On my second day running what was then Oregon Trout at 9:30 a.m. on Tuesday, October 3, 2000, a purposeful white-haired man walked through the front door, up the stairs toward the fly-fishing library, and then turned into my office. He brought me a sheet of paper with a quote on it and demanded I read it.
It is not the critic who counts; not the man who points out how the strong man stumbles or where the doer of deeds could have done them better.
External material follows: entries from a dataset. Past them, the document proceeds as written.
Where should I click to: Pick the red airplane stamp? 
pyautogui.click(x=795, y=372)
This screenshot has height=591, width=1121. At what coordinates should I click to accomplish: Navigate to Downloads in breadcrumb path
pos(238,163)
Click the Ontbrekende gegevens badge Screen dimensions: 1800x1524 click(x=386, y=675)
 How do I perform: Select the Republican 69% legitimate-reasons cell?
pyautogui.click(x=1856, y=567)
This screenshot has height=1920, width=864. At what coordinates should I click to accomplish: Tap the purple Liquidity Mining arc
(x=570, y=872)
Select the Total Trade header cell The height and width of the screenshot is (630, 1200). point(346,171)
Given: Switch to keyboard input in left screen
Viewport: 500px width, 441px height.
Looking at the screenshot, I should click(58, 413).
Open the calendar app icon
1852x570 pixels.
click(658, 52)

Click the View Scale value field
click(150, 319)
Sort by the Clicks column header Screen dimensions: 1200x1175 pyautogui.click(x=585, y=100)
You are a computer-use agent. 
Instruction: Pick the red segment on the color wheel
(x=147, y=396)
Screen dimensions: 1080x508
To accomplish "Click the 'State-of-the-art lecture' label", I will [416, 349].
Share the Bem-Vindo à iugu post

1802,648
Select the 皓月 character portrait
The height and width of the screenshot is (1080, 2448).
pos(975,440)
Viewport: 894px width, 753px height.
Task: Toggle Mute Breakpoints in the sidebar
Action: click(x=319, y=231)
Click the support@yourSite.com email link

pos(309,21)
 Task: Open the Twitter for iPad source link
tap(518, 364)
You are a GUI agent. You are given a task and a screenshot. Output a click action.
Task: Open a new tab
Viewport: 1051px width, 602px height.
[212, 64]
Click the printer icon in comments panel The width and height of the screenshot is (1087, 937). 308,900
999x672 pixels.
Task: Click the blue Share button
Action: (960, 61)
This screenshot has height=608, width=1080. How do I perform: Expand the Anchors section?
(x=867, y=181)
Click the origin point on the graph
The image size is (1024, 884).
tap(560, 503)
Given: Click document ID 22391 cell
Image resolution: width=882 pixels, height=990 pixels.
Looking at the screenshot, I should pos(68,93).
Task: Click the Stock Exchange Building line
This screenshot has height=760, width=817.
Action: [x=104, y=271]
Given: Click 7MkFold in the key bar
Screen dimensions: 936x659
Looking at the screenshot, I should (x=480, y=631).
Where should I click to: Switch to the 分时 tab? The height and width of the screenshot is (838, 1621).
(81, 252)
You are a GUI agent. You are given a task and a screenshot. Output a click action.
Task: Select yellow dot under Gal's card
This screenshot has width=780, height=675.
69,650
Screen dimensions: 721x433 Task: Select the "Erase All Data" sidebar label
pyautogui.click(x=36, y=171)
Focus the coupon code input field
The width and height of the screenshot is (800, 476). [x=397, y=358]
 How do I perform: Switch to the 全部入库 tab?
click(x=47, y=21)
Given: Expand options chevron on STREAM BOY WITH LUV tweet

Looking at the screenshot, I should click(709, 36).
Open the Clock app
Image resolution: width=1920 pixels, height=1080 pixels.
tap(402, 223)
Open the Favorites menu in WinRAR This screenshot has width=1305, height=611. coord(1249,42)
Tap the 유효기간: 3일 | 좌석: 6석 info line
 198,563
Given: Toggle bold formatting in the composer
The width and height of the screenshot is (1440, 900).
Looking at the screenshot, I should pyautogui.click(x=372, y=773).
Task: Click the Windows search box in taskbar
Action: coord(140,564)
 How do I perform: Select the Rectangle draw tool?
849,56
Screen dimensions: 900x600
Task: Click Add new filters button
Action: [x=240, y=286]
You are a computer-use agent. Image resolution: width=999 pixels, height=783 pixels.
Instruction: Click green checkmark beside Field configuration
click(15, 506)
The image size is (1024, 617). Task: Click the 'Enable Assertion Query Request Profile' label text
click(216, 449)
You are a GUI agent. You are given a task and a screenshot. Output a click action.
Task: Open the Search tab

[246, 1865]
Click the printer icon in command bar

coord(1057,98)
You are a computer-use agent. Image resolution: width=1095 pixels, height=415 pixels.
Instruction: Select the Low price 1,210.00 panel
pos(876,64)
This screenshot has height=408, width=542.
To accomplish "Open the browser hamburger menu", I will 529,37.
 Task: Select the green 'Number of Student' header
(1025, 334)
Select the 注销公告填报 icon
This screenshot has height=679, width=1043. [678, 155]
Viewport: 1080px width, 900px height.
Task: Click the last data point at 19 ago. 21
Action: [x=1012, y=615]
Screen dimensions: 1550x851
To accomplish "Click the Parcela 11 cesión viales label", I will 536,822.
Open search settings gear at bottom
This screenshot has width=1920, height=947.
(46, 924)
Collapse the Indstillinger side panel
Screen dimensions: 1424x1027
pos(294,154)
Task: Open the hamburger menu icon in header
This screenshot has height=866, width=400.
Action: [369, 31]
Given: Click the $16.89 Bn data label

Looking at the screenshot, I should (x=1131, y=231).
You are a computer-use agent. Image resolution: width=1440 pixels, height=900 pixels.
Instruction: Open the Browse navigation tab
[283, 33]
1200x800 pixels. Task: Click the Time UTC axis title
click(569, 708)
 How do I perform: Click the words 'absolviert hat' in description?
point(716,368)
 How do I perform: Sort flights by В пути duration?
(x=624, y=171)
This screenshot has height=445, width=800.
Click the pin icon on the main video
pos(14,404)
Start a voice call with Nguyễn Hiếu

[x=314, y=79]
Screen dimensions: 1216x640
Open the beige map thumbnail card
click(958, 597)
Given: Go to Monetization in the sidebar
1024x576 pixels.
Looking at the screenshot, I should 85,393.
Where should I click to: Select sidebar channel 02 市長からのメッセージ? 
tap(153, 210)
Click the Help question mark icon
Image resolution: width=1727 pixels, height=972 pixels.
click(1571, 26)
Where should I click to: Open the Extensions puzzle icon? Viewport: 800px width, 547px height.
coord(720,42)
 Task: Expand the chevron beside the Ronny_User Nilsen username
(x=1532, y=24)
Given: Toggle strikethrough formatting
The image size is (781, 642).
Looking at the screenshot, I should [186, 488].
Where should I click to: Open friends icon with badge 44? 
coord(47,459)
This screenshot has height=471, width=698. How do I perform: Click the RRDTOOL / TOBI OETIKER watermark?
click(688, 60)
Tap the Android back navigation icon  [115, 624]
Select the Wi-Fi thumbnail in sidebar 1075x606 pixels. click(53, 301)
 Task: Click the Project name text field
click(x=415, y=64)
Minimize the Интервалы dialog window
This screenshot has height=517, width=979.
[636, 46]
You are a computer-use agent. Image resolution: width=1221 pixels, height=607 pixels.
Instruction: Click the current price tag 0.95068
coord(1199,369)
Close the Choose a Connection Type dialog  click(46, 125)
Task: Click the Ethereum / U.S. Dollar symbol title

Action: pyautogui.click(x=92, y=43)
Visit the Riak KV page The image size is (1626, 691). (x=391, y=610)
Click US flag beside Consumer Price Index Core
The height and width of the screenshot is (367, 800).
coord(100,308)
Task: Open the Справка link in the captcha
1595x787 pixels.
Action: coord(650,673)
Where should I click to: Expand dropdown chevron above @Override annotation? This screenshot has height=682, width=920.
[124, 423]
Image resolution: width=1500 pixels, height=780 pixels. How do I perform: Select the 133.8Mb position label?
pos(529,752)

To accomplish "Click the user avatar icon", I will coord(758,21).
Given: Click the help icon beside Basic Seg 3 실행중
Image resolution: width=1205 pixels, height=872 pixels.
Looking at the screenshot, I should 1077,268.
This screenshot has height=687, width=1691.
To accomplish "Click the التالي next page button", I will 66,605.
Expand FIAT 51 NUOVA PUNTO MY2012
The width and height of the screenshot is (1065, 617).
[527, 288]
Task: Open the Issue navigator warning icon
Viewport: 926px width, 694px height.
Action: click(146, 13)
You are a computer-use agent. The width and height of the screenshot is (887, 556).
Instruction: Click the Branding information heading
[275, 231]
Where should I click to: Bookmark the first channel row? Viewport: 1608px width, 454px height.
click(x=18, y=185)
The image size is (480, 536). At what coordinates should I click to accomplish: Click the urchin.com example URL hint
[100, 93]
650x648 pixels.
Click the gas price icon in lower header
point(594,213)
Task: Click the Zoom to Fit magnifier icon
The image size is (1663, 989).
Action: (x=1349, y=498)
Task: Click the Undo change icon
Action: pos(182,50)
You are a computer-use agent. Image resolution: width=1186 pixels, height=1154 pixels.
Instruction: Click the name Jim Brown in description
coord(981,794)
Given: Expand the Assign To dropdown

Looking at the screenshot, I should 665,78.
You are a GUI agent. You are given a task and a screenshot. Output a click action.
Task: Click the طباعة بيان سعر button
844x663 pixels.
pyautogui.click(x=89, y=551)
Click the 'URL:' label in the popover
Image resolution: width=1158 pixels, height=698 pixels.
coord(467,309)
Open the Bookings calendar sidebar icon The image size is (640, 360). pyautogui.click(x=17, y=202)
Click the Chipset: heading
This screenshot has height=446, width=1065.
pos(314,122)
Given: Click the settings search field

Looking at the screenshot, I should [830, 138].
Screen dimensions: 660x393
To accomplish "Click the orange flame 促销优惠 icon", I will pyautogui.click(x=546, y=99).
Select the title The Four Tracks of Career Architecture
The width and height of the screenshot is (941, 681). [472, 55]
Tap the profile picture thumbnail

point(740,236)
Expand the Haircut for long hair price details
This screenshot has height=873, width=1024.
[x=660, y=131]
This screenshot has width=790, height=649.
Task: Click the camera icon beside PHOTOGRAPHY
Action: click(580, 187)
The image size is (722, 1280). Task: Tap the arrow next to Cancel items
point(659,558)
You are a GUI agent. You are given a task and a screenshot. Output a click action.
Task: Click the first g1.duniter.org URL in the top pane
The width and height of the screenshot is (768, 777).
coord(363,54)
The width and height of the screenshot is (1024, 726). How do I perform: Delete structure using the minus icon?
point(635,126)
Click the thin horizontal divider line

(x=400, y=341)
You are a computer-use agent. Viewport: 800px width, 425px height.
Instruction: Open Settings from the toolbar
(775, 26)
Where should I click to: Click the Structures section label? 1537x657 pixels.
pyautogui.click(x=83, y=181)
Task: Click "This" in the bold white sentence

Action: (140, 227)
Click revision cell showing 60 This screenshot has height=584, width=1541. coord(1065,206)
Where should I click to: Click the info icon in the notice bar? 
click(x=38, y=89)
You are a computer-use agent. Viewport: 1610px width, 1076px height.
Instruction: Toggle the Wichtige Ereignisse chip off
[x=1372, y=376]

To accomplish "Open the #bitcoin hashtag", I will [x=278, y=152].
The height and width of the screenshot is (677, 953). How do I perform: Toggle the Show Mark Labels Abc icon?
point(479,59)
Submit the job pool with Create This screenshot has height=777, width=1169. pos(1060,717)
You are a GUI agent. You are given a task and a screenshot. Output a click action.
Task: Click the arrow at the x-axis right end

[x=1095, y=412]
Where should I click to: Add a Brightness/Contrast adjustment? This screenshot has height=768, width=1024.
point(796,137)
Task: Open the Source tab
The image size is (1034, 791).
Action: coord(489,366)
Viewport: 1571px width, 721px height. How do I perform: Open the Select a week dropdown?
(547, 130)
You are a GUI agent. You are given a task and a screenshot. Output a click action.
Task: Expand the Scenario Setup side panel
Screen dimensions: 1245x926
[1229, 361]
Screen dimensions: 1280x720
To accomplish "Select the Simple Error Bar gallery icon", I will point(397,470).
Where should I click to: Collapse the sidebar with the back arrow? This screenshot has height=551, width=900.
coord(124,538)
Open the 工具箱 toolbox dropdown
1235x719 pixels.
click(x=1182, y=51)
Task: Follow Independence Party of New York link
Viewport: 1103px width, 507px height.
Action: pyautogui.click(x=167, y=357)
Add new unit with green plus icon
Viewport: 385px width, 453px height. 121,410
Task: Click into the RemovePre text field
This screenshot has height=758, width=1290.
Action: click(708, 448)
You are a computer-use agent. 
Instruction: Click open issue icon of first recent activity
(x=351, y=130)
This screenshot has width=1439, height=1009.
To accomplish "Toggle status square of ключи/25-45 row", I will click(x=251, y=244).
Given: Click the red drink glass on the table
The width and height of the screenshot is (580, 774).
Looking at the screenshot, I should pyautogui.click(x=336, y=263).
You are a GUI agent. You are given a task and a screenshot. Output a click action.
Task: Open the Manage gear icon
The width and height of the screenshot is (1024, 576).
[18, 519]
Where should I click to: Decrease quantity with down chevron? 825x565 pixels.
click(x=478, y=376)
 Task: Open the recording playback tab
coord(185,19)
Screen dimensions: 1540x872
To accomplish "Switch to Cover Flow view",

The credit belongs to the man who is actually in the arena, whose face is marred by dust and sweat and blood; who strives valiantly; who errs, who comes short again and again, because there is no effort without error and shortcoming; but who does actually strive to do the deeds; who knows great enthusiasms, the great devotions; who spends himself in a worthy cause; who at the best knows in the end the triumph of high achievement, and who at the worst, if he fails, at least fails while daring greatly, so that his place shall never be with those cold and timid souls who neither know victory nor defeat.
—Theodore Roosevelt, 1910
A fan of quotes, I had seen this one before, but admittedly had never had it put to me as a command to read while being stood over. The power of the words combined with the intentionality of this guy began a relationship that would end up shaping how I run this organization today.
New to a set of issues that he had spent the better part of his life contemplating, I was coming in to an organization that he helped found decades before. Observers noted that he became re-energized at my engagement in the enterprise, but in truth I only saw his full-throttle energy and deep commitment. From my perspective, this purposeful man, Roger Bachman, was a great and kind sage. Steady state.